TRY IT> Lines from the one with "Viewport: 635px width, 391px" through the end of the records, and no others, are what the answer should contain, copied exactly; please keep pictures out.

[Screenshot grounding data]
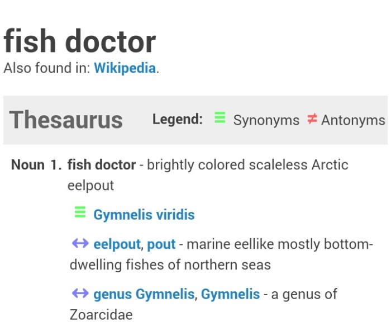391x331 pixels.
Task: Click the Legend label text
Action: (x=177, y=119)
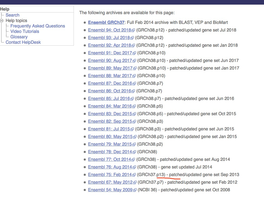Open the external link icon beside Ensembl 94: Oct 2018
This screenshot has height=197, width=264.
coord(133,30)
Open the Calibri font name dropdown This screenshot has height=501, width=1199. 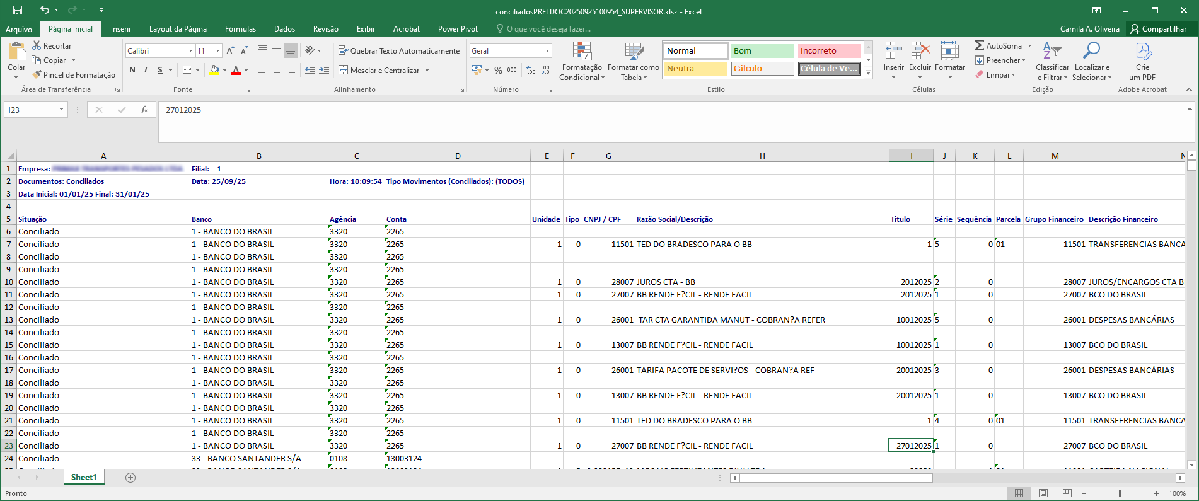pos(190,50)
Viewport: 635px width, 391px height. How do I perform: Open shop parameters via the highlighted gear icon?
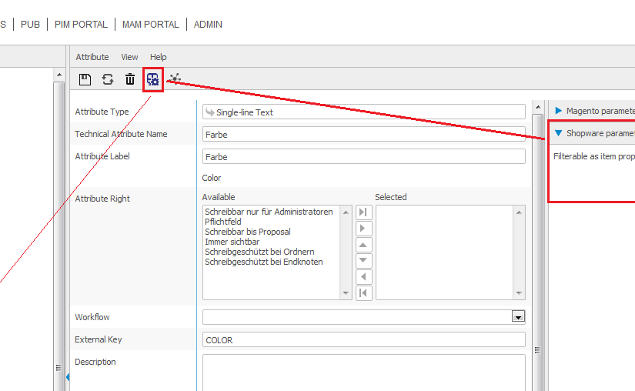point(153,79)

WORKED SOLUTION>
Viewport: 635px width, 391px height. How do I perform: Open shop parameters via the highlighted gear icon?
point(153,79)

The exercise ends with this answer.